Bizler ve onlar
Bizler; sıradan insanlarız. Fıtrata uygun, kültüre yatkın, geleneklere tabi, yasalara saygılı, paylaşmayı seven, çalışkan ve dürüst insanlarız. Fakiriz, hastayız, yorgunuz ama helal lokma derdindeyiz, hak yemekten korkuyoruz, yasalara saygımız var, karıncayı incitmekten korkuyoruz. Emeğimizin karşılığını alamasak da çalışıyor, üretiyor, akşam eve ekmek götürünce mutlu oluyoruz. Mütevaziyiz, haysiyetliyiz, parasız da kalsak harama uzanmaktan çekiniyoruz, dilenmeye dahi gururumuz el vermiyor. Kardeşçe, ayrılıkları yok sayarak, herkesi sevip saygı duyarak, samimi ve içten duygularla bakıyoruz hayata. Bir fincan kahvenin kırk yıllık hatırına gönül bağlayıp, kahveyi muhabbet uğruna sevenleriz. Ağaç diken, ağaç kesmeyenleriz.

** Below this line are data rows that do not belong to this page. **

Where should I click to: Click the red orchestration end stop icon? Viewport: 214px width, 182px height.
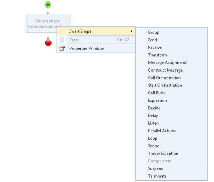point(48,43)
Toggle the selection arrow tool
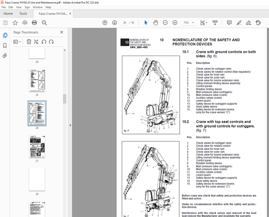 [145, 23]
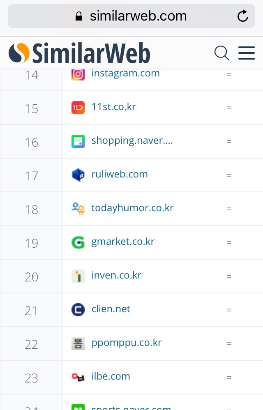
Task: Click the Gmarket green G icon
Action: click(78, 242)
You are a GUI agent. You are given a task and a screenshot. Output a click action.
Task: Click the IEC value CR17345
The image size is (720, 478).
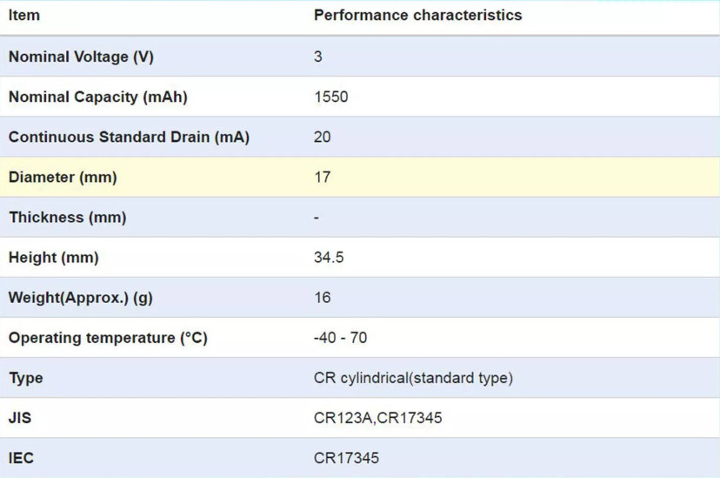pos(346,458)
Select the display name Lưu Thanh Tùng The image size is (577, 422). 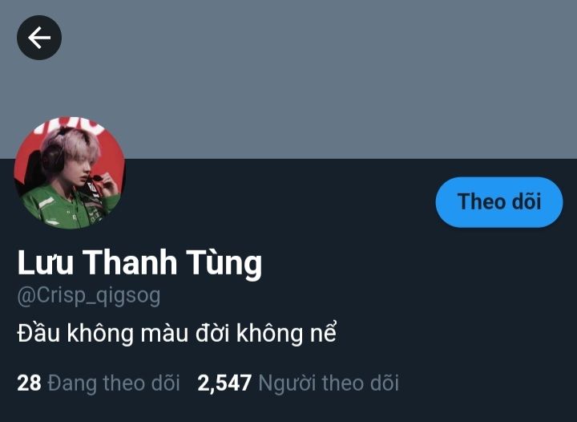pyautogui.click(x=139, y=262)
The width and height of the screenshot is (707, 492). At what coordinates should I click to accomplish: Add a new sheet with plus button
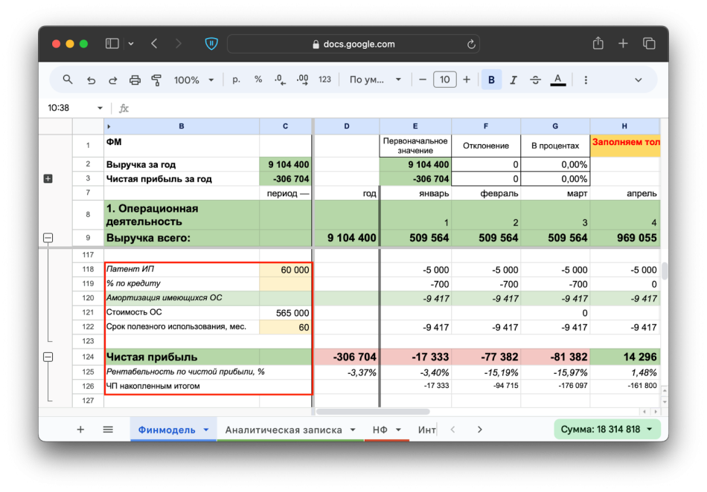(80, 430)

Onlar farklı. Menfaatleri için kimseyi tanımayan, aidiyetsiz, siyah takım elbiseli adamlar onlar. Pahalı araçlarla gezerken yayalara su birikintilerinden sular sıçraması onları hiç üzmez. Tamamına yakınının zaten şoförü vardır araba kullanmadıkları için tıkalı yollar da üzmez onları. Dev şirketleri helikopterleri, deniz manzaralı evleri, özel okullarda burssuz okuyan çocukları vardır. Ağaç sevmeyen, domates yetiştirmeyen bu insanlar kalabalık halk sürülerinden rahatsız olurlar. Alın terinin karşılığı onlarda yoktur. Kolay yoldan para kazanmaya alıştıkları için emeğin karşılığını bilmez, çalışanın maaşını ne kadar az öderlerse kar sayarlar. İş kazaları onlar için üş kuruş verip savuşturulacak kadar önemsizdir. Kendilerini dokunulmaz, hesap vermez, ölmez, hiç fakirleşmeyecek sanırlar. Onlar seçkindir, üstündür (!), seçilmişlerdir!

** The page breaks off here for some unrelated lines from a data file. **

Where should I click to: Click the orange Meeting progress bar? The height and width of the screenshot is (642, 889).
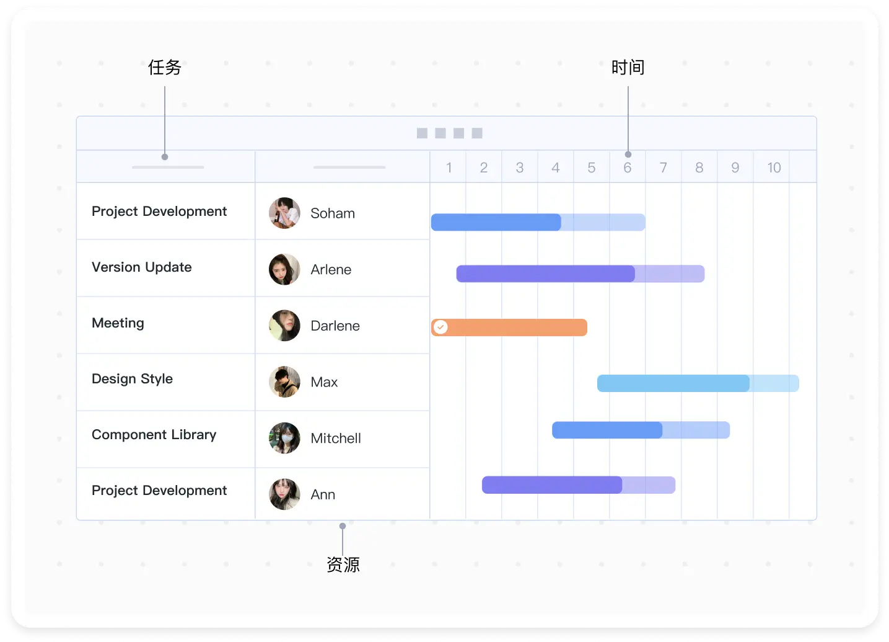(509, 327)
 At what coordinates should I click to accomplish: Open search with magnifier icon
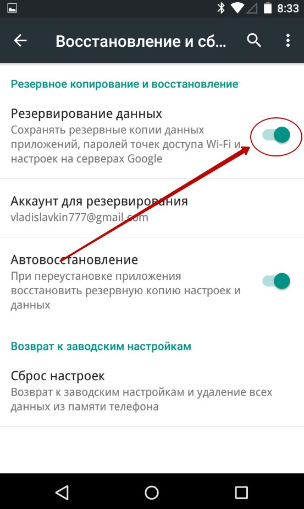coord(254,41)
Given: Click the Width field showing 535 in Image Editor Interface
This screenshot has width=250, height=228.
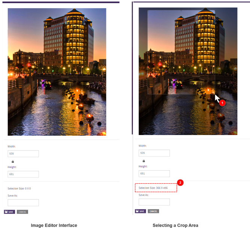Looking at the screenshot, I should pyautogui.click(x=23, y=154).
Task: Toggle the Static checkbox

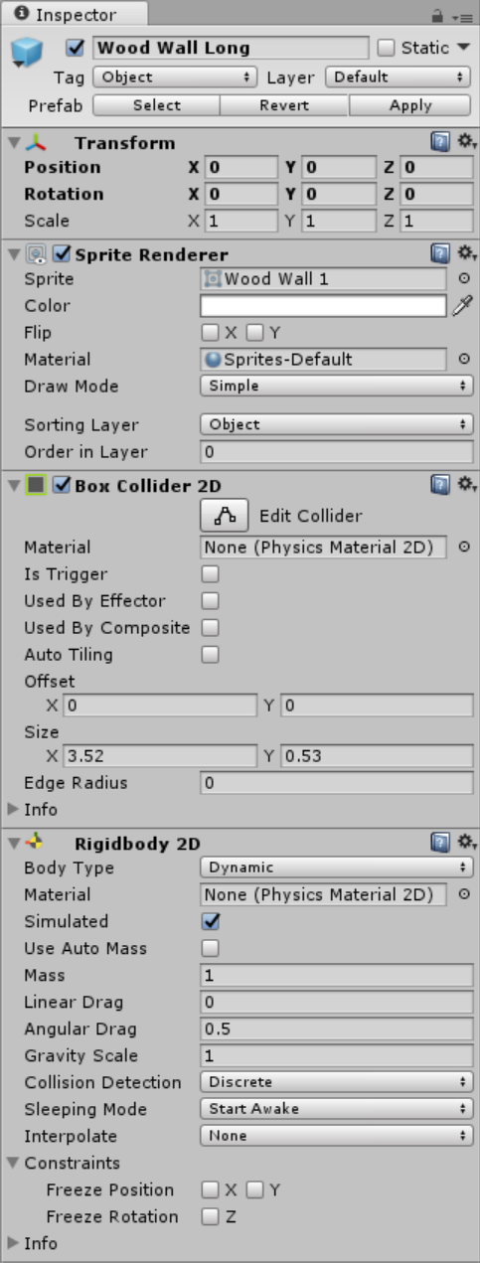Action: pyautogui.click(x=387, y=48)
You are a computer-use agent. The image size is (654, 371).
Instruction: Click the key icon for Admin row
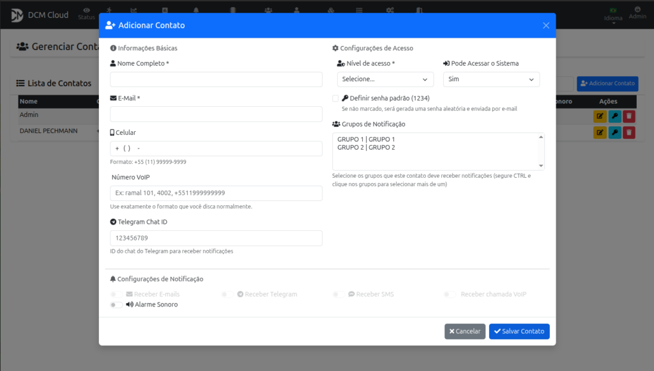pos(614,116)
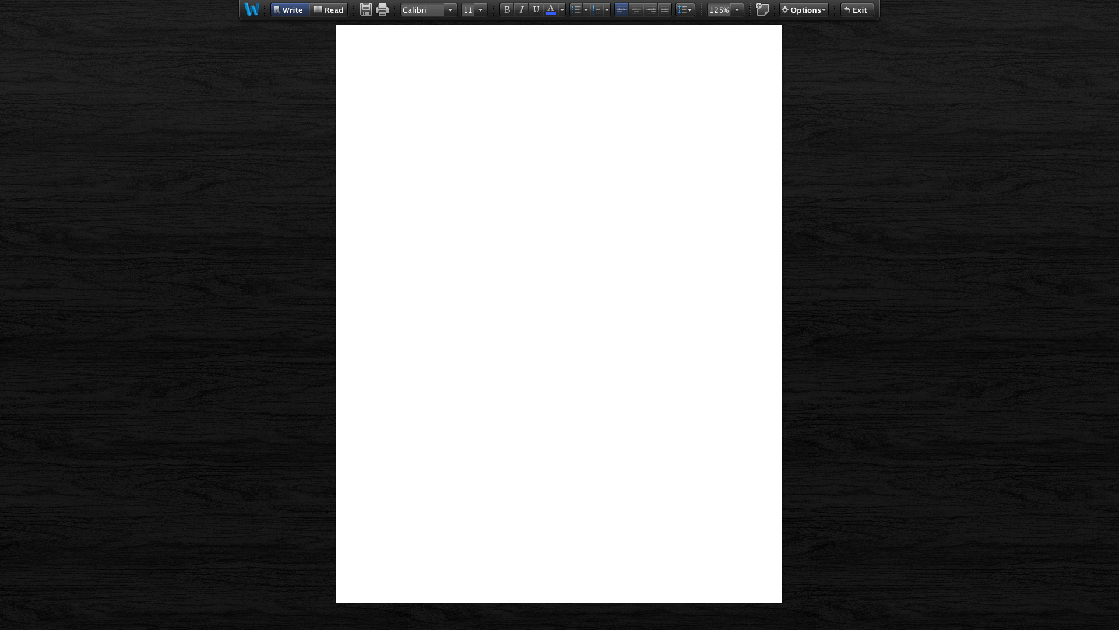Insert a bulleted list
The image size is (1119, 630).
[x=576, y=9]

Dünya bu nedenle BİZLER ve ONLAR arasında aslında iki kutuptan ibarettir. Bizler çoğunlukta olsak da para, mal, kontrol, tasarım, müdahale yetkisi hep onlardadır. Onlar kendi istekleri için, kalabalık kitleleri feda etmekten kaçınmazlar ve biz feda edilmeye alıştırılmışızdır. Onlar helal ama az lokmanın kıymetini, alın terinin değerini bilmedikleri için bizler aç gezeriz. Onlar moda giyinirken bizler sofraya bir tas çorba koyma gayreti ile ederiz akşamları. Perdeleri çektiğimizde üşür, battaniye ile ısınırız kış gecelerinde, elektrik faturalarını ödeyemediğimizden. Onlar fatura ödemeyi aşağılık bir iş sanıp çalışanlarına ödetirler. Alışverişi bile onlar adına emrindekiler yapar. İndirim günlerini takip etmek bize mahsustur.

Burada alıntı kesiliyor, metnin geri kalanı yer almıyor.